Liivo Leetma

Personal information
- Full name: Liivo Leetma
- Date of birth: 20 January 1977 (age 48)
- Place of birth: Kose, Estonia
- Height: 1.73 m (5 ft 8 in)
- Position(s): Midfielder

Senior career*
- Years: Team / Apps / (Gls)
- 1995: JK Tervis Pärnu / 17 / (0)
- 1996: Lelle SK / 8 / (1)
- 1996–1997: FC Flora Tallinn / 9 / (1)
- 1997: JK Viljandi Tulevik / 13 / (0)
- 1998–2000: FC Levadia Tallinn / 33 / (7)
- 2001–2004: FC TVMK Tallinn / 93 / (10)
- 2005–2006: FC KooTeePee / 27 / (1)
- 2007: FC TVMK Tallinn / 11 / (1)
- 2007: JK Tallinna Kalev / 13 / (0)
- 2008–2009: JK Nõmme Kalju / 40 / (1)
- 2009: Paide Linnameeskond / 11 / (0)
- 2010–2011: Grankulla IFK / 1 / (0)
- 2014–2015: Paide Linnameeskond / 51 / (0)
- Total:  / 327 / (22)

International career^{‡}
- 1998–2006: Estonia / 36 / (0)

Managerial career
- 2017–2020: Tallinna Kalev (assistant)
- 2020: Tallinna Kalev
- 2021: FC KooTeePee (assistant)

= Liivo Leetma =

Estonian footballer

Liivo Leetma (born 20 January 1977) is an Estonian football manager and former professional player.
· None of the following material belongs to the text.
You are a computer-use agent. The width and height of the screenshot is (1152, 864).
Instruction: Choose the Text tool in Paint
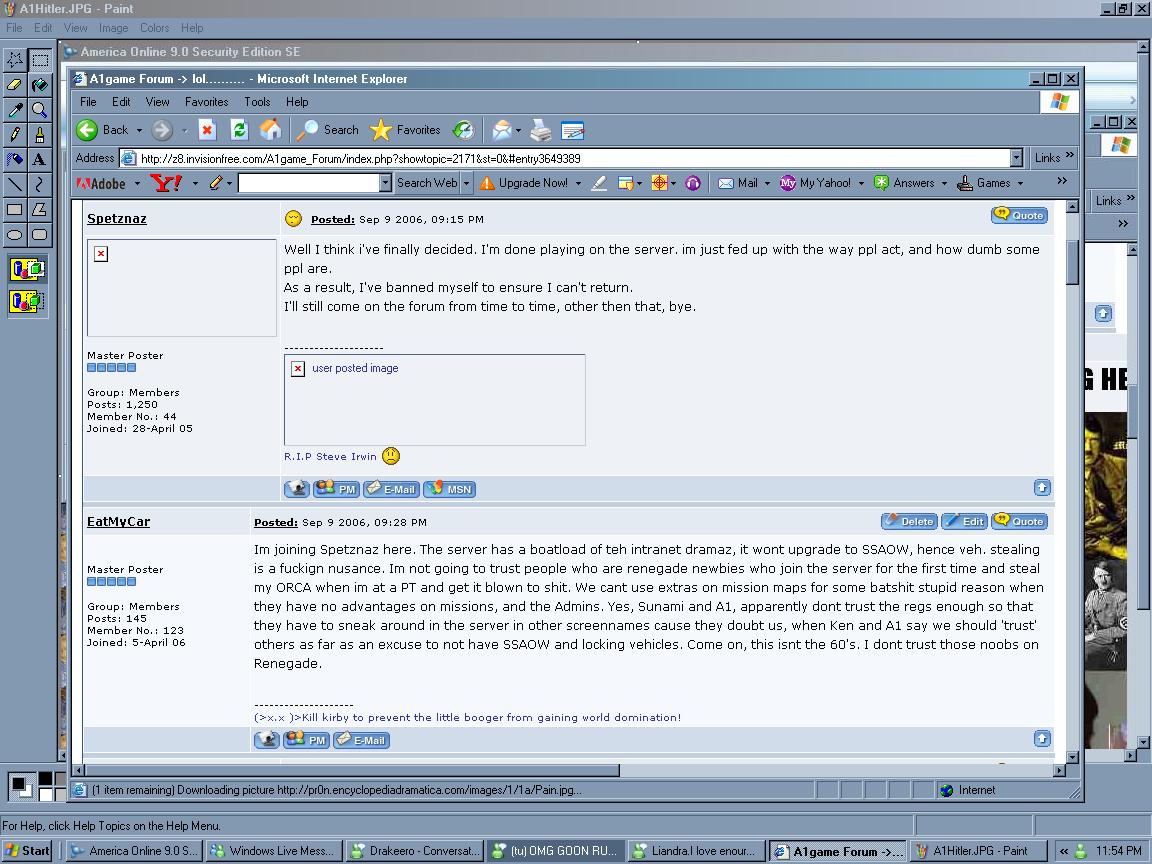pyautogui.click(x=39, y=159)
He played the position of midfielder. He won a total of 36 international caps for the Estonia national football team.

==Club career==
Former clubs include JK Tervis Pärnu, Lelle SK, FC Flora Tallinn, JK Viljandi Tulevik, FC Levadia Tallinn, Paide JK, FC KooTeePee, FC TVMK Tallinn, JK Tallinna Kalev, JK Nõmme Kalju and Paide Linnameeskond.